Source records:
━━━━━━━━━━
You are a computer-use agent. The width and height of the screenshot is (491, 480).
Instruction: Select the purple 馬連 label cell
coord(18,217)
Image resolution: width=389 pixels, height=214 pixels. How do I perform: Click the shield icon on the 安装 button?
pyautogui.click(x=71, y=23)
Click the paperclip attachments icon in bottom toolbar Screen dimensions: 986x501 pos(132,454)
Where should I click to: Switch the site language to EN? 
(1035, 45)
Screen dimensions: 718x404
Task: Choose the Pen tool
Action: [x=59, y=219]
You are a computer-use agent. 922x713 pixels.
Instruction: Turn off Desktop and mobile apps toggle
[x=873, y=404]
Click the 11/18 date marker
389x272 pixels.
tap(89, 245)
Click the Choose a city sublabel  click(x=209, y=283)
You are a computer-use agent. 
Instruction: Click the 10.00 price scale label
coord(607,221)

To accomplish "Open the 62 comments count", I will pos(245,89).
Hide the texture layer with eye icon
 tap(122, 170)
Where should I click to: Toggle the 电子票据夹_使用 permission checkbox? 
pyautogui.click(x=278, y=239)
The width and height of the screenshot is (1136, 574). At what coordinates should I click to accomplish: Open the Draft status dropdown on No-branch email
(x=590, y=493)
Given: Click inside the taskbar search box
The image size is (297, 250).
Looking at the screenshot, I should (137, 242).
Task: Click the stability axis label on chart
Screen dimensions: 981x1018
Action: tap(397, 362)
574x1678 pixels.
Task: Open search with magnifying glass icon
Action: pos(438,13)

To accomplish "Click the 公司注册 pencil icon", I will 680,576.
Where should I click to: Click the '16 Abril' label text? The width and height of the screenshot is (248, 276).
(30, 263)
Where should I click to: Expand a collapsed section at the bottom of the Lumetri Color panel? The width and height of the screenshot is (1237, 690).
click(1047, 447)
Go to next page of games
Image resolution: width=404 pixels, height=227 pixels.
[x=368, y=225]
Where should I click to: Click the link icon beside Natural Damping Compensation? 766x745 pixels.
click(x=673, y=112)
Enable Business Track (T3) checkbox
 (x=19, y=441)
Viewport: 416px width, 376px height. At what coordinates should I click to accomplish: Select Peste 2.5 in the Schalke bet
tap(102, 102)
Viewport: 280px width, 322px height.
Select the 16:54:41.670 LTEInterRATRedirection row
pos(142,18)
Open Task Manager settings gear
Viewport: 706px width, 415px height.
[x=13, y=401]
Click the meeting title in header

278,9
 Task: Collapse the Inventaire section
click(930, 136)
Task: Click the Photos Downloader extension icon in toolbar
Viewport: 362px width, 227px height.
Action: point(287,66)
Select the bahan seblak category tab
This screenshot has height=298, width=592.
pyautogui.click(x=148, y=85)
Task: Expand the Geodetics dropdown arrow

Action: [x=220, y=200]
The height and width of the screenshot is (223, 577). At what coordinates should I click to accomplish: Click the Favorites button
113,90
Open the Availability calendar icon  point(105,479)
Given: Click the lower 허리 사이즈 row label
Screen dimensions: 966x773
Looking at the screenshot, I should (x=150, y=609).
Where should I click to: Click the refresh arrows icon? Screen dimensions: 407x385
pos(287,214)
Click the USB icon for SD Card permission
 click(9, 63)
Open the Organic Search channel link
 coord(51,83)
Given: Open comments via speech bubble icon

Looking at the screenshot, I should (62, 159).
━━━━━━━━━━
How to complete this task: If a line of the data above holds the string "will", count it, then give only the final number.

Output for this task: 2